By Stephen Forbes, Local Democracy Reporter
Trevor Wilson is calling for Auckland Council to take action against bottle stores in South Auckland that continually flout its bylaw with signs advertising liquor in the community.
Wilson is a member of Auckland alcohol pressure group Communities Against Alcohol Harm (CAAH).
Auckland Council's 2015 signage bylaw controls the signs that can be displayed at shops and other businesses. It limits the number, size, coverage, and placement of them, including window signs and sandwich boards.
And while there are different rules for signs in town centres and industrial areas, there is no distinction made for bottle stores and liquor outlets - something Wilson and CAAH want to see change.

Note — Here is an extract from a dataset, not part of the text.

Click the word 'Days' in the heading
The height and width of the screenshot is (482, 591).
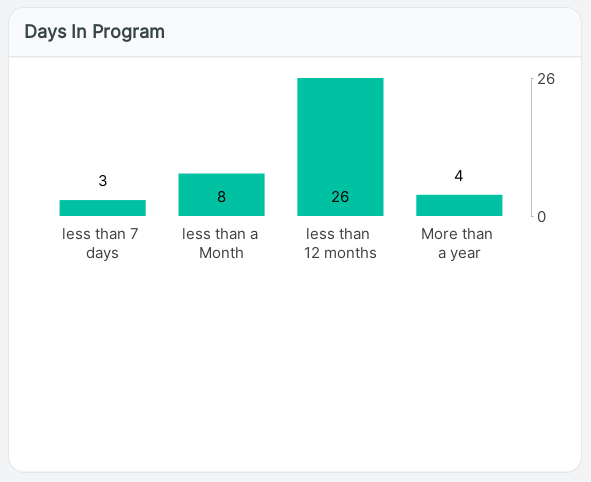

Last week Wilson filed a complaint with Auckland Council about Rowandale Liquor in Manurewa. He said the store's signs are excessive and in breach of the bylaw.
Wilson said he's contacted the council on numerous occasions about bottle stores in South Auckland that are flagrantly breaching the bylaw.
Rowandale Liquor manager Gurmal Singh aid a council inspector came and asked him to take down the sign off the roof of the store on Tuesday.
He said he doesn't have a problem complying with the council's regulations, but said he wasn't even aware of the signage bylaw.
"Why are they picking on us? There's liquor advertising everywhere these days," Singh said. "I think they think we're an easy target."
He said the sign has been in place for over nine years and he doesn't know what removing it from the store's roof will achieve.
"Like I said to the guy from the council, what's that going to change? This shop's been here for 22 years and we've got a lot of loyal customers."
But Auckland Manukau Ward councillor Efeso Collins shares Wilson's concerns and said he feels dismayed at the way liquor stores in South Auckland continue to push the limits with their signs.
He said many liquor chains have also taken to using bright colour schemes to paint their stores, which fall outside the scope of the council's bylaw.
"Children and young people in my ward are exposed to these bottle stores on the way to school, to the local shops and sports practice," Collins said. "They're everywhere and constantly in our faces. For my community these shops represent hopelessness and despair."
The council's regulatory committee voted last year for a new bylaw more in keeping with the Auckland Unitary Plan and to take more enforcement action against businesses flouting the regulations.
But Collins said the council is limited in what it can do to address the ongoing problem and legislation is needed to address the situation.
Alcohol Healthwatch carried out its own study looking at bottle stores in the Ōtara-Papatoetoe area in 2019.
The Ministry of Health-funded organisation found 97 per cent of the bottle stores in the Ōtara-Papatoetoe area were in breach of the bylaw.
"We know that alcohol signage is quite harmful and there is a causal link between alcohol marketing and youth drinking," health promotion advisor Nathan Cowie said.
"And for those who are already drinking it has a causal effect in making them drink more.
"We have been advocating for a better signage bylaw that provides communities more protection from alcohol marketing."
He said it's important that those businesses flouting the regulations are held to account. But Cowie said to date there hasn't been a lot of enforcement.
Auckland Council's team leader compliance response south, Dirk Timp, confirmed it had received a complaint about Manurewa's Rowandale Liquor. He said a compliance officer is now assessing the evidence to see whether it is breaching the signage bylaw.
"If the signs do not comply, staff will talk to the store owner, and try to work with him to make sure he changes them to fit in with the regulations."